Talking Science with Mom

If I were an apple I would be the kind of apple that didn’t fall very far from the tree. My father is a neuroscientist, my mother is a cell biologist and I have been working in labs and academic research settings since high school.

As a field scientist studying snow and permafrost in Alaska, I often tell people that I have the coolest job in the world. Simultaneously, I experience some glaring small scale and institutional gender inequity issues at work. For example, there are a limited number of senior female role models.

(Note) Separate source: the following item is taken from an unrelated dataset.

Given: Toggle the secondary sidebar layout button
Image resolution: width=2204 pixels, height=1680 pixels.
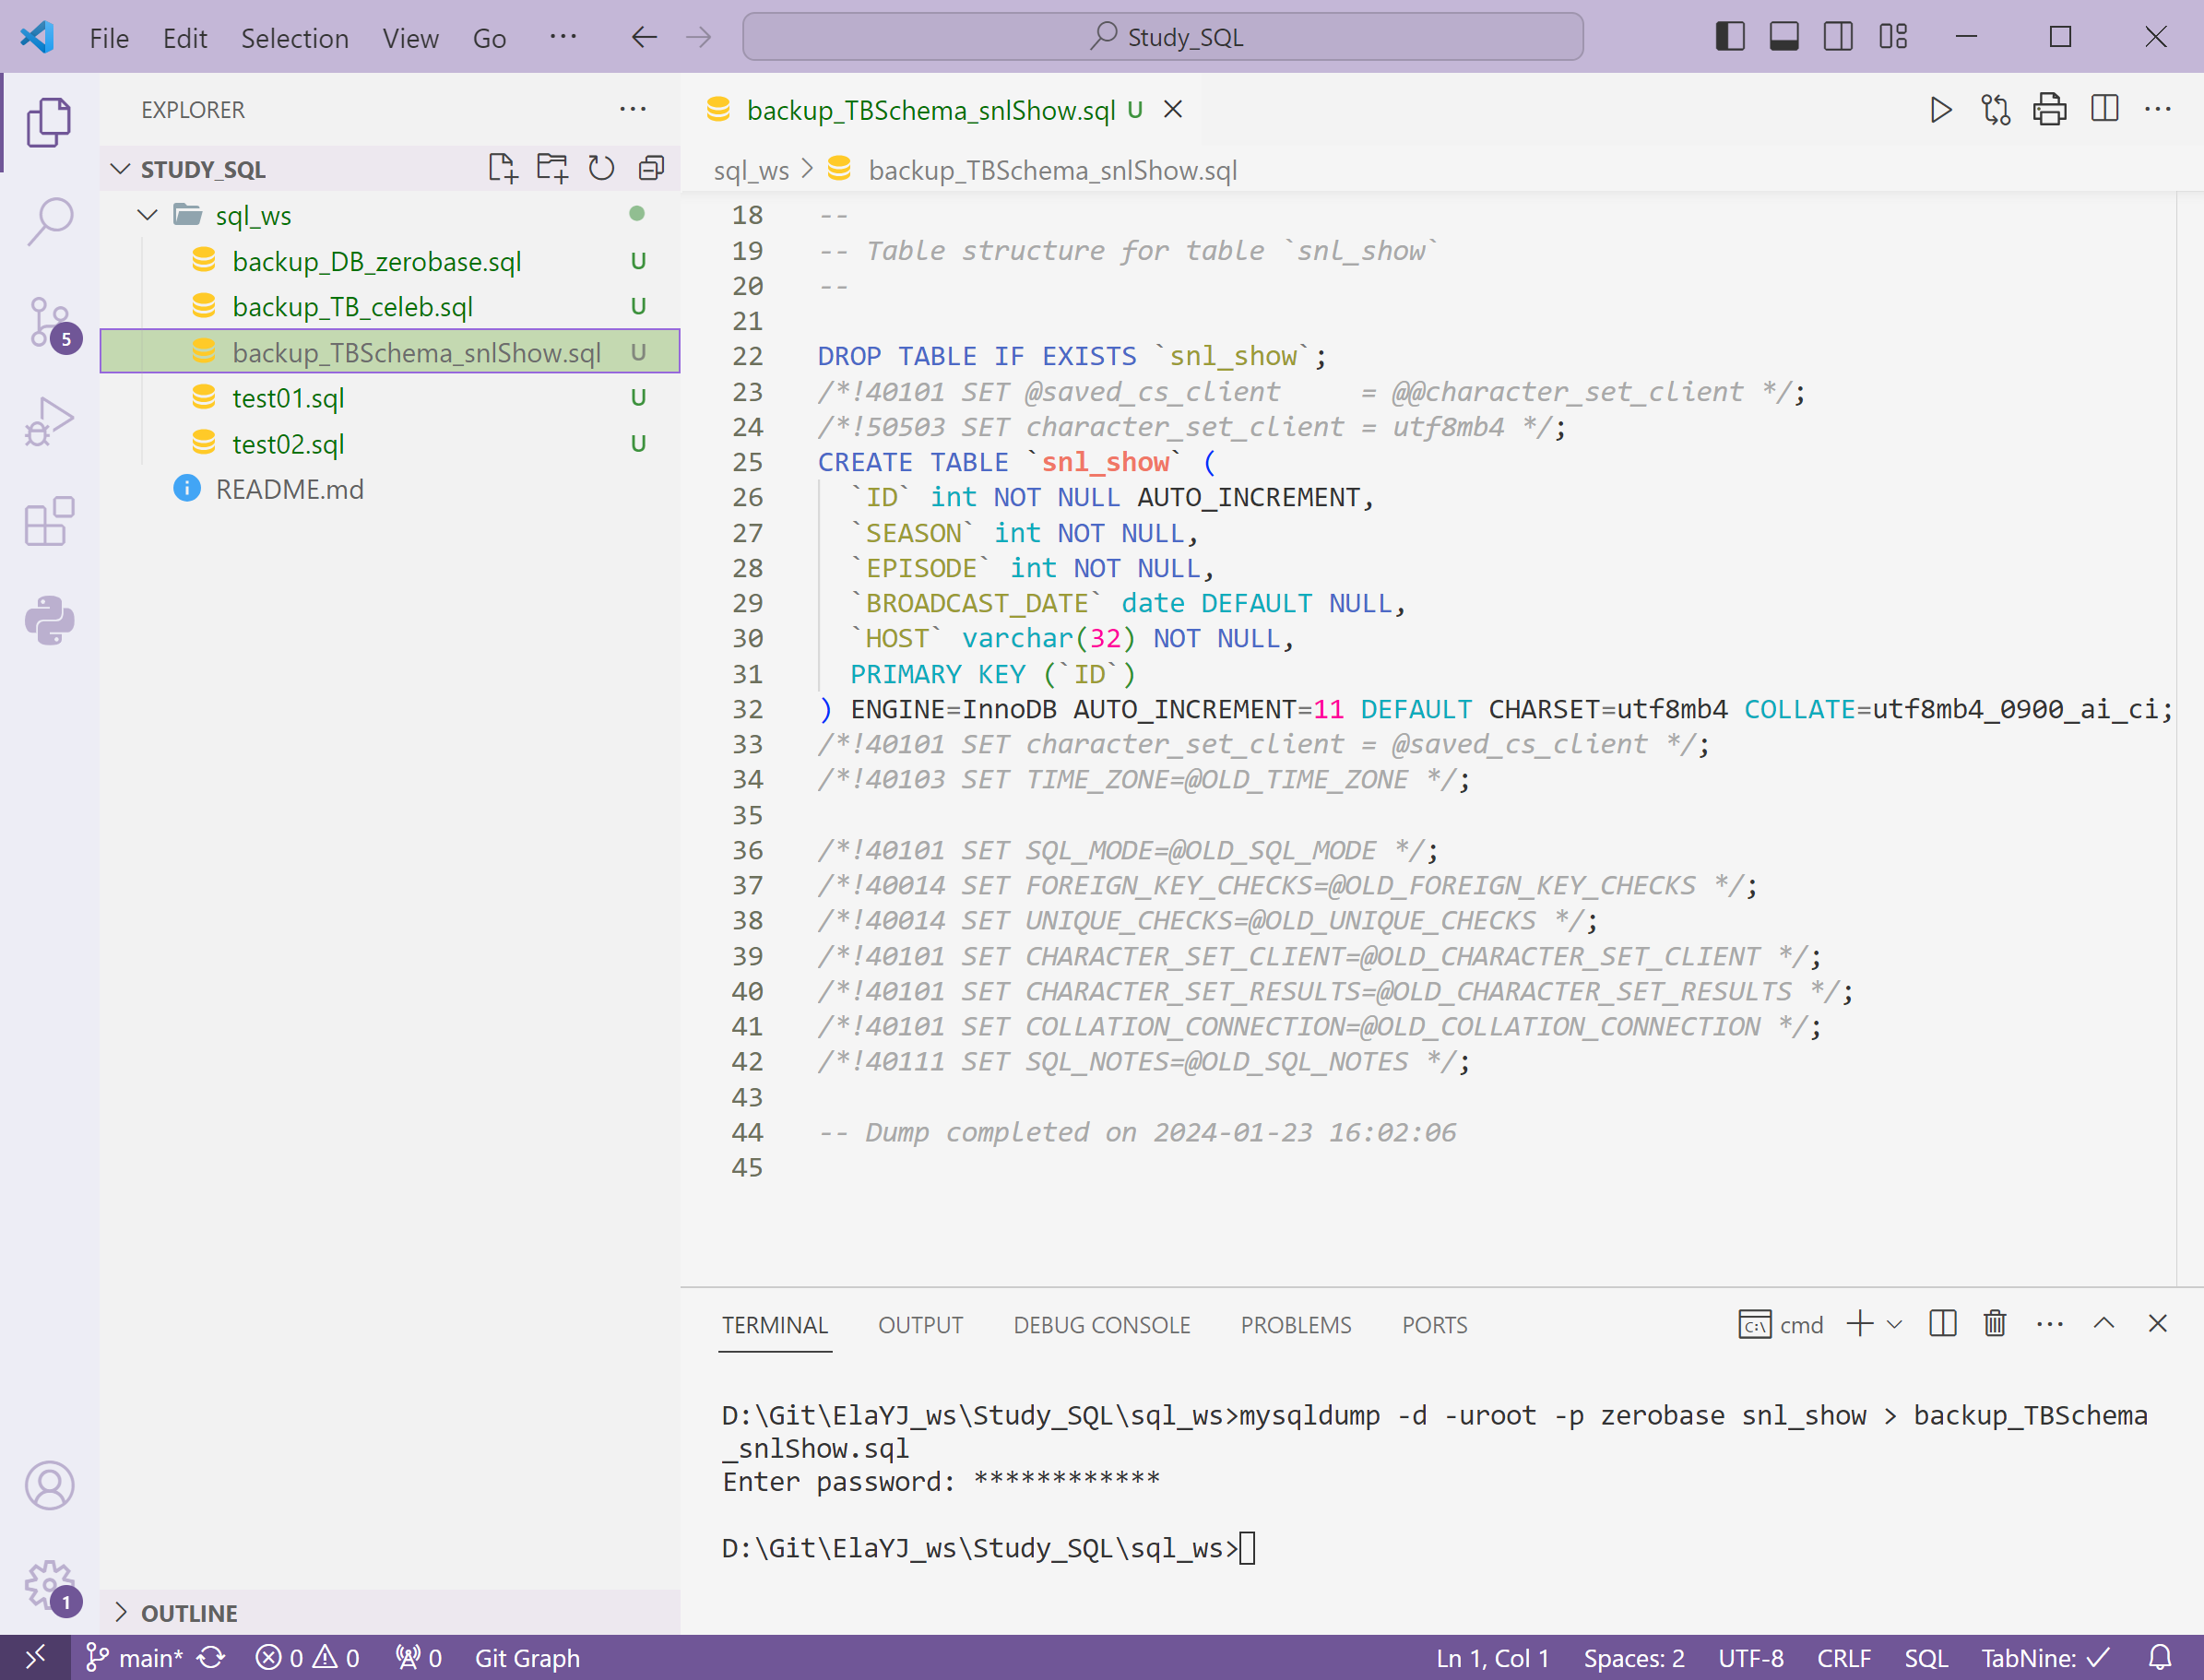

Lucky for me, my mother is a tenured professor at Yale University who leads a laboratory that studies cancer treatments, among other things. After navigating the system of academic science for over four decades—a system that wasn’t designed for her—she remains extraordinarily successful. While we often touch on these issues in passing, I thought I might gain some valuable insights by having a more in-depth conversation with my mom. To be clear, this is a conversation between two white women and does not even begin to address challenges in science faced by other underrepresented groups.

A recent text conversation with my mom went like this:

(This interview has been edited and condensed.)

Lily Cohen: Mom, why did you become a scientist?

Barbara Ehrlich: I always thought I was going to become a scientist. I remember thinking of myself in a laboratory with colored fluids bubbling—this ten-year-old idea of what a laboratory is. After my second year in college I got a summer job at the Marine Biological Laboratory in Woods Hole, Massachusetts. It was a terrible job. I was a chamber maid in the dormitory, because it was the only job that they gave girls back in those days. Boys could work in the apparatus department or in the photography lab, but that wasn’t for us. Boys were allowed to go to a lecture during their break, and girls weren’t allowed. That was 1972, just about the time when the “women’s lib” movement was becoming interesting.

I lobbied one of the professors and became the only girl allowed to go to lectures. I got really excited about the kinds of things people did. At that time I was a math major, and I was pretty aware that I was a reasonable mathematician, but I would never be an outstanding mathematician. After that summer I went back to college and asked Helen Cserr, a professor who had taught in my animal physiology class, if she could help me find a lab. She asked if I would be interested in working in her lab, and it was probably the best thing that ever happened. I loved being in a lab—I looked forward to all the time I spent there.

LC: Sometimes I lose perspective, because obviously a lot has changed in a positive direction. I get focused on how far we still need to come until there is equity or equality, so it’s good to hear these stories.

BE: When I was in college at Brown, there was only one female tenured faculty member at the university. Helen had to be pretty tough. She wasn’t a complainer, but it was clear that she had to fight for everything she got at the university. She was part of a sex discrimination case because women were denied tenure. In the case of Helen there were tapes of a meeting where they said she didn’t need to have tenure because her husband was a physician. This was post Nixon, and they tried to delete parts of the tape, just like Nixon.

LC: Was becoming a scientist in this environment at all daunting to you?

BE: I think I was a sleep walker in some of these issues. Because Helen had been encouraging, it didn’t occur to me that I should be worried. I can’t explain why.

In graduate school my class started with ten students. At the end of the first year we had a qualifying exam, and all five of the males passed and only one female passed: me. That was the first time I was really struck by something like that. I thought I was pretty lucky, but on the other hand I rationalized it saying that the other women had all made mistakes. It was sort of a shock, but I was more interested in doing the science. I didn’t stop to get angry, I just kept moving forward because my advisor was incredibly supportive.

LC: When I was growing up, you talked a lot about gender issues at work. I would often blow them off, which I now regret, and I’m sorry. Is there a moment when you started paying attention, because clearly something changed?

BE: There was no one event that made me become much more vocal. There were all these things that piled on and I tried to ignore them because I really wanted to just do the science. With time it got so overwhelming that I just couldn’t ignore it.

During college, in the lab next to Helen’s lab there was a husband/wife team where the husband was the scientist and the wife was the technician. I told them I was going to go to grad school in physiology or biophysics and they looked at me and shook their heads and said, you don’t need to do that, you just need to marry a biophysicist.

Early on I remember going to the biophysical society meeting where there were about 1000 people and only a handful of women. I was standing near a stairwell with three of my female friends and as the men would come off the escalator, 90 percent of them looked at us and said things like “oh my god, are you plotting against us?” They made comments about how having four women standing together at a scientific meeting was threatening.